18. Februar 2022
Aufsichtspflichtverletzung: Kinder unter acht Jahren dürfen auf der Fahrbahn markierte Radwege nicht benutzen

Radler auf Gehwegen sind besonders in Ballungsgebieten ebenso ein Ärgernis wie Pkws, die den Radlern den Radweg zuparken. Wann Radfahrer aber den Gehweg sogar benutzen müssen, zeigt dieses Urteil des Amtsgerichts Düsseldorf (AG). Es stellt nicht nur auf das Alter des Verkehrsteilnehmers ab, sondern ebenso auf die bauliche Beschaffenheit des Radwegs.
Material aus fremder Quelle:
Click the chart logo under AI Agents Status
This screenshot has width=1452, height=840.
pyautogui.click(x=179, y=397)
Ein Familienvater fuhr mit seiner sechsjährigen Tochter und den beiden elf- bzw. 15-jährigen Söhnen innerorts auf dem auf der Straße markierten Radweg, der baulich nicht von der Fahrbahn abgetrennt war. Da wie so oft ein Pkw den Radweg versperrte, verließ das sechsjährige Kind dem Vater folgend den Radweg nach links. Dabei streifte es mit dem Fahrradlenker einen parallel fahrenden Opel, an dem ein Schaden in Höhe von etwa 790 EUR entstand, weshalb die Eigentümerin gegen die Haftpflichtversicherung des Kindesvaters Klage erhob.
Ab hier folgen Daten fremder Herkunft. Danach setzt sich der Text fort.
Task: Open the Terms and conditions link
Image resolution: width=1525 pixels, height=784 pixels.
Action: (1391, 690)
Das AG entschied zugunsten der Klägerin. Ihr steht ein Anspruch auf Schadensersatz zu. Der Kindesvater habe seine Aufsichtspflicht über seine sechsjährige Tochter verletzt, denn seine Tochter benutzte ihm folgend den auf der Fahrbahn markierten Radweg. Kinder, die noch nicht das achte Lebensjahr vollendet haben, müssen auf dem Gehweg fahren. Einen Radweg dürfen sie nur benutzen, wenn dieser von der Fahrbahn baulich getrennt ist. Dadurch sollen Gefährdungen durch unsichere Fahrweisen von jüngeren Kindern – wie hier – vermieden werden.
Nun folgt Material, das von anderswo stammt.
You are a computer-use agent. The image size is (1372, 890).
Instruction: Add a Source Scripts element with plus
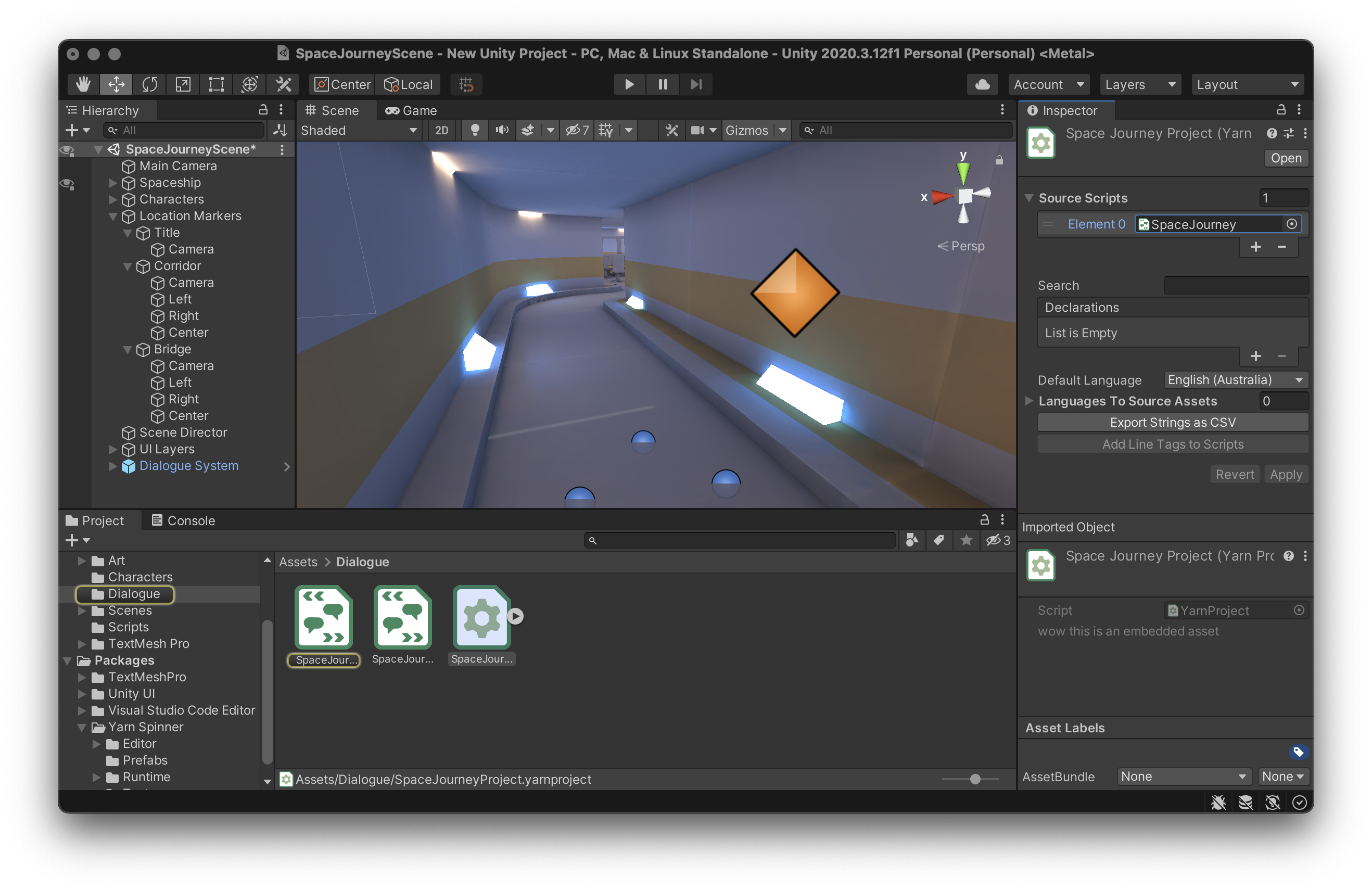pos(1255,247)
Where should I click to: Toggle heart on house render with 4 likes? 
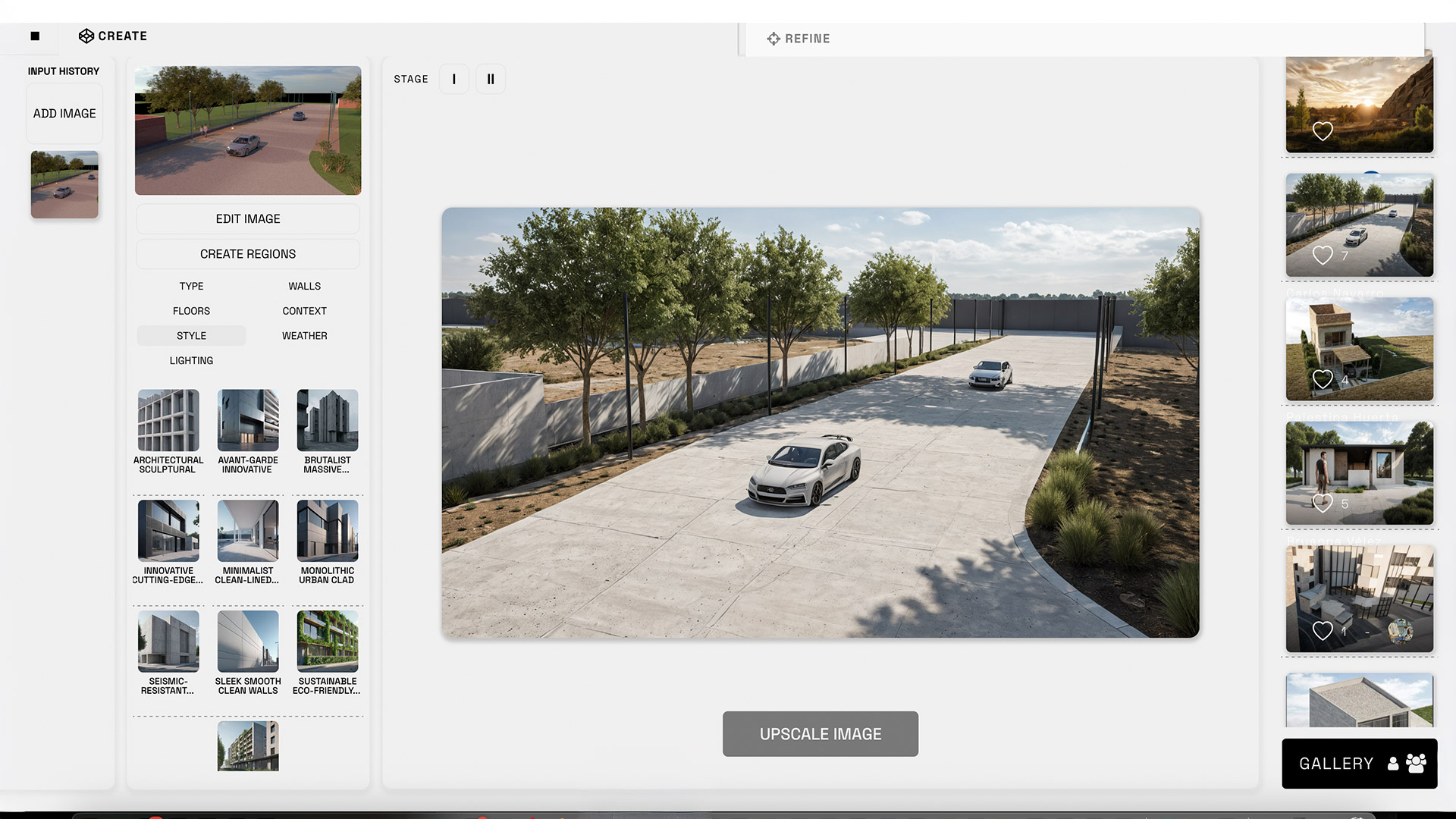(1323, 379)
Hinweis: Dem Kindesvater war die Einhaltung der Aufsichtspflicht auch nicht unzumutbar, weil er nach § 2 Abs. 5 Satz 3 StVO selbst berechtigt war, in Beaufsichtigung seiner Tochter ebenfalls den Gehweg zu benutzen. Seine Söhne haben den Radweg angesichts ihres Alters auch ohne Aufsicht nutzen können.